● WORK INSTRUCTIONS: Convert the items below into a two-column CSV with the columns "request" and "answer", one row for each item, putting each value in a single quoted field and replacing line breaks with spaces. Cover every item and omit the pictures from the output.

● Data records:
((
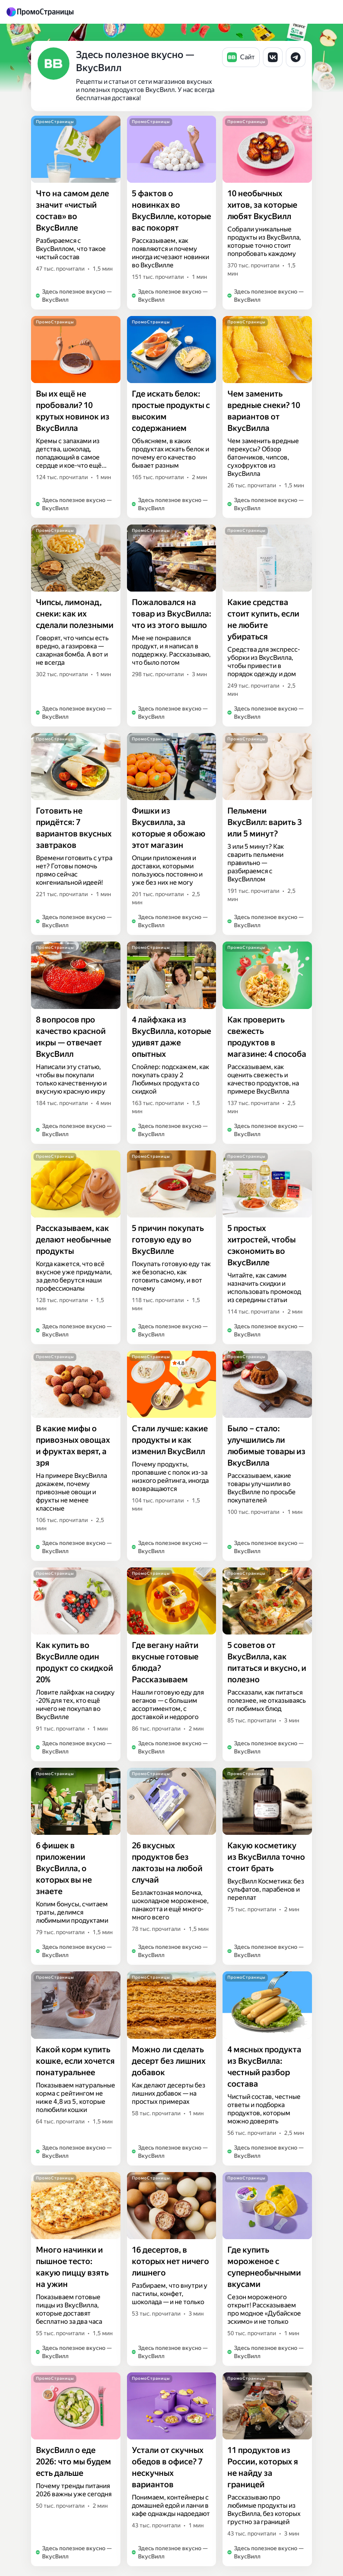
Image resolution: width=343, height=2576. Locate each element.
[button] (241, 57)
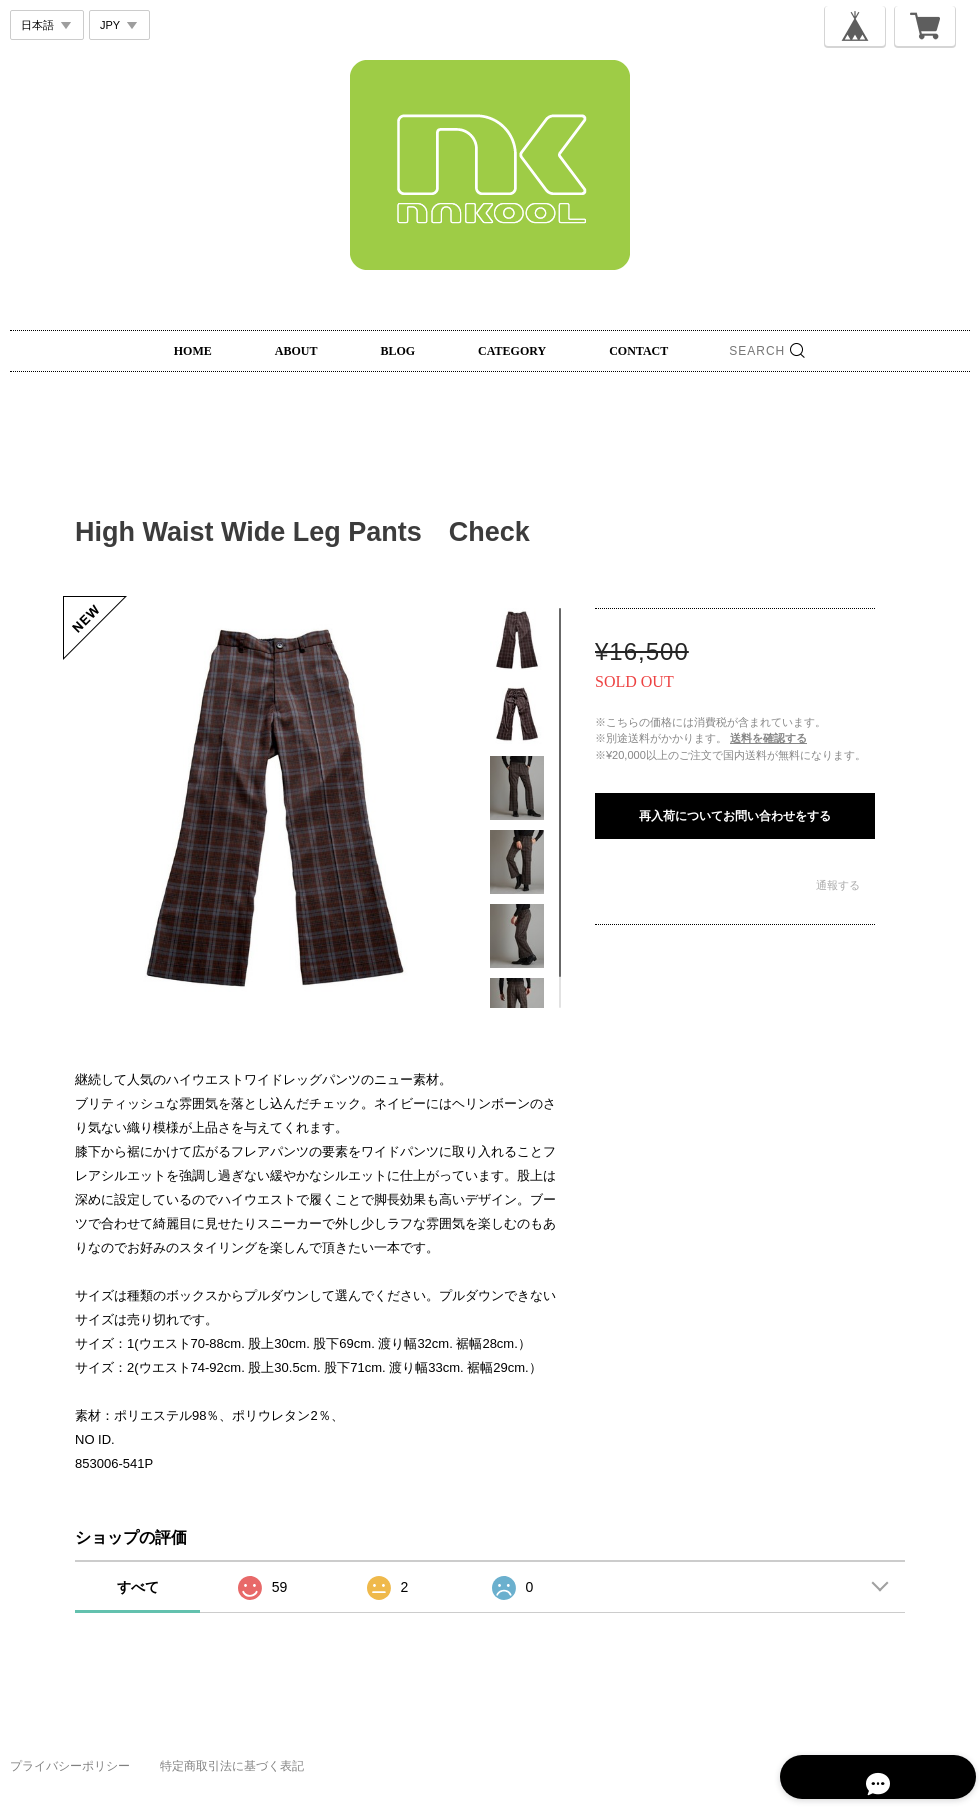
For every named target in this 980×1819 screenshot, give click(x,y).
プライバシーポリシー (70, 1766)
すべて (138, 1587)
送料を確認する (768, 738)
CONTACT (638, 351)
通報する (838, 885)
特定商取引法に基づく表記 (232, 1766)
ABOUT (296, 351)
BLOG (397, 351)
))
● SOLVED EXERCISE:
request,answer
"Image resolution: width=343, height=2576. Locate each element. [button]","(241, 57)"
"For every named target in this 980×1819 screenshot, give click(x,y). プライバシーポリシー","(70, 1766)"
"すべて","(138, 1587)"
"送料を確認する","(768, 738)"
"CONTACT","(638, 351)"
"通報する","(838, 885)"
"特定商取引法に基づく表記","(232, 1766)"
"ABOUT","(296, 351)"
"BLOG","(397, 351)"